-- What to do --
Locate each line in the listing below that contains the string "width" and copy those lines in full. Match case exactly.

-- Exercise material --
begin

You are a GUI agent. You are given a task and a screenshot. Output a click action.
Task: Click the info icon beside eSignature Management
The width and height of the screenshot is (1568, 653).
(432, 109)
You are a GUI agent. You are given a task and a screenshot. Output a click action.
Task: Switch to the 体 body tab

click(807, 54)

end
begin

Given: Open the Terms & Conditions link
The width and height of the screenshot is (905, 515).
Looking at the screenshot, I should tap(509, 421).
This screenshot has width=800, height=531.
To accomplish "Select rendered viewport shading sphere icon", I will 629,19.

end
begin

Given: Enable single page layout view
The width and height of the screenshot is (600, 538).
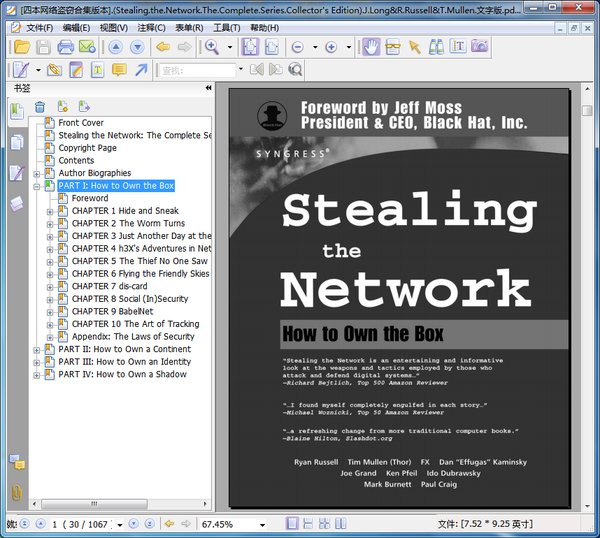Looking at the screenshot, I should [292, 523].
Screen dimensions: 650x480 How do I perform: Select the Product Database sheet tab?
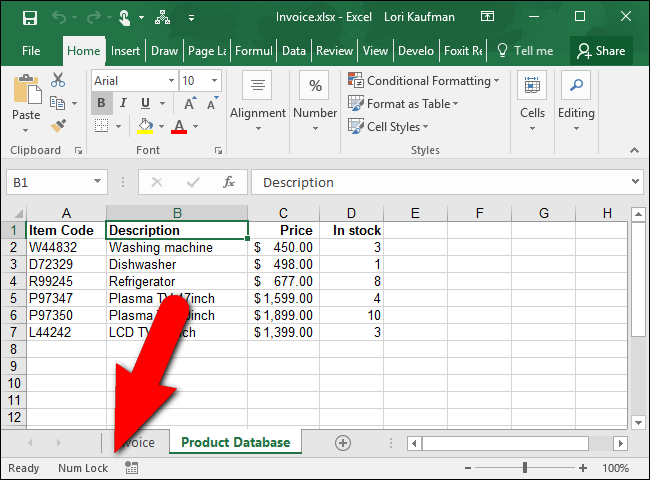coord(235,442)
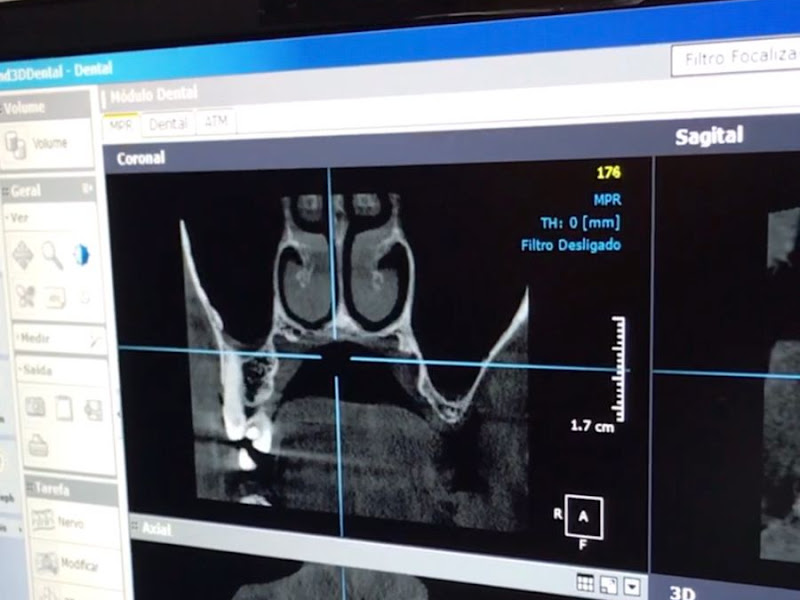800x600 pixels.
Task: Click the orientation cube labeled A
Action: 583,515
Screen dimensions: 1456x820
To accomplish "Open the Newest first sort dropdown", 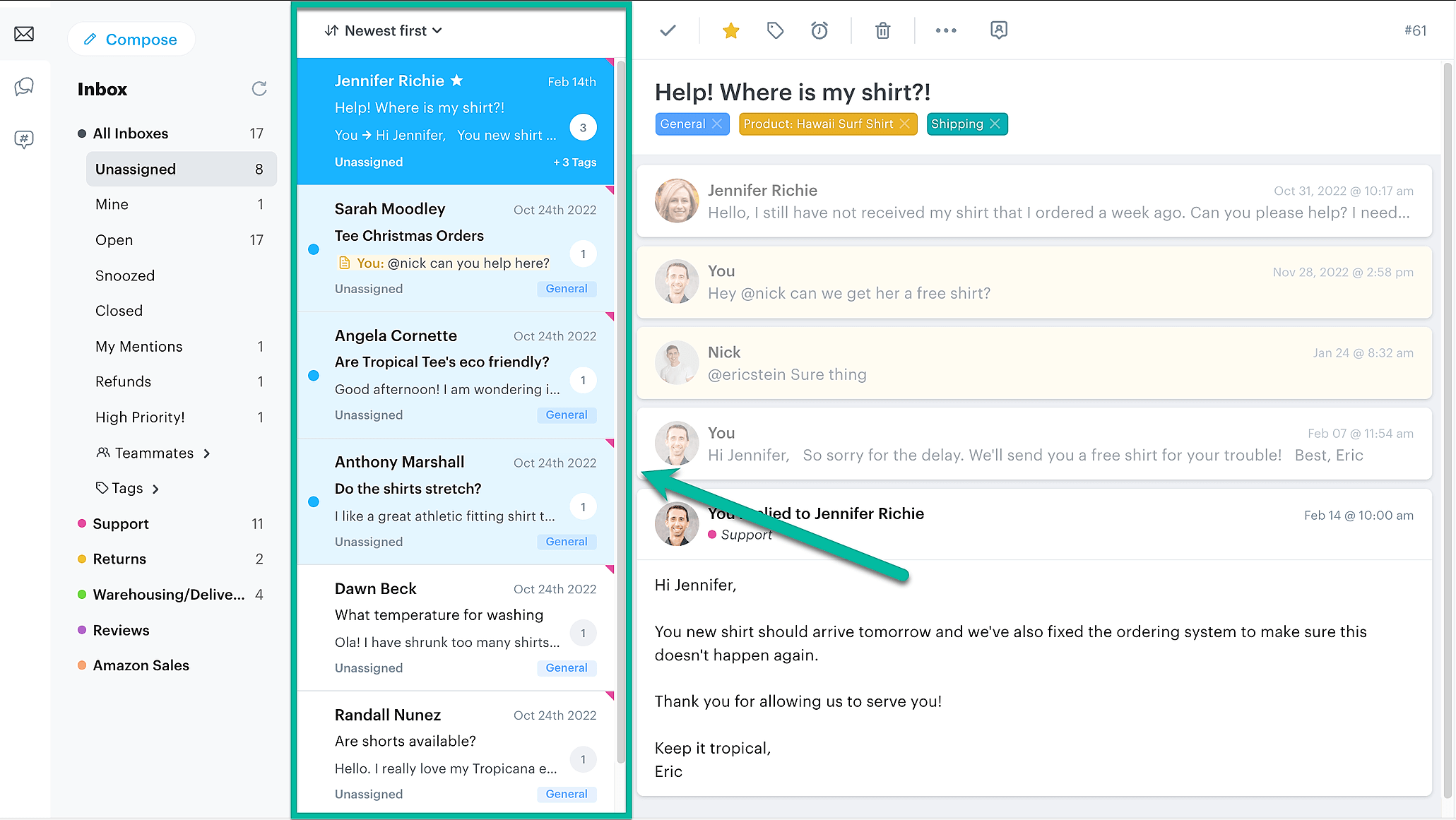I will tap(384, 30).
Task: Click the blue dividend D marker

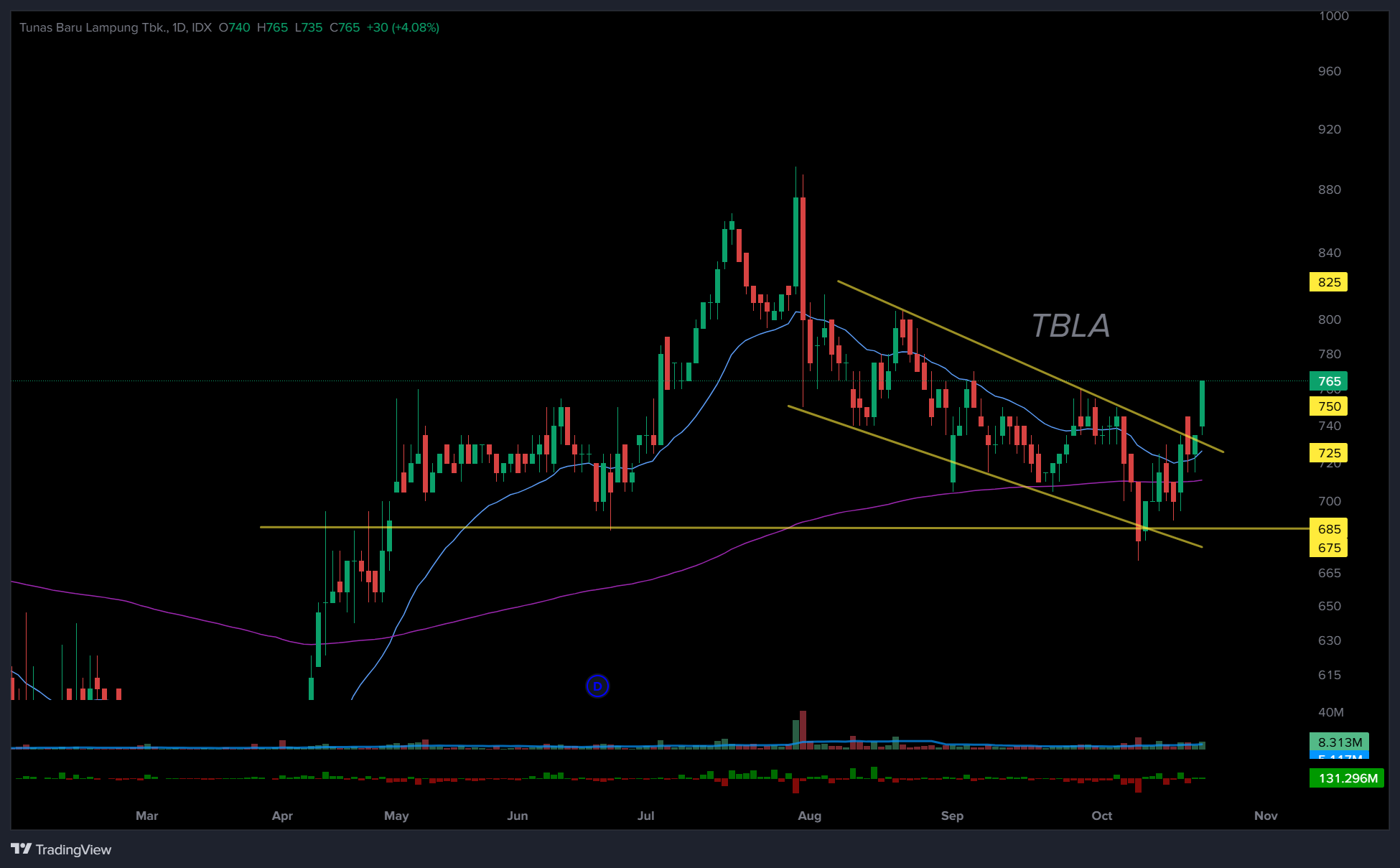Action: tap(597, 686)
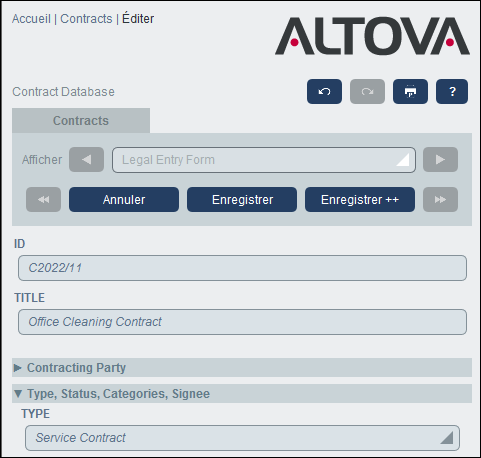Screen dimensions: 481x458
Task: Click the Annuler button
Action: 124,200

end

-- Full solution --
The width and height of the screenshot is (1568, 653).
The width and height of the screenshot is (905, 515).
This screenshot has width=800, height=531.
The width and height of the screenshot is (600, 538).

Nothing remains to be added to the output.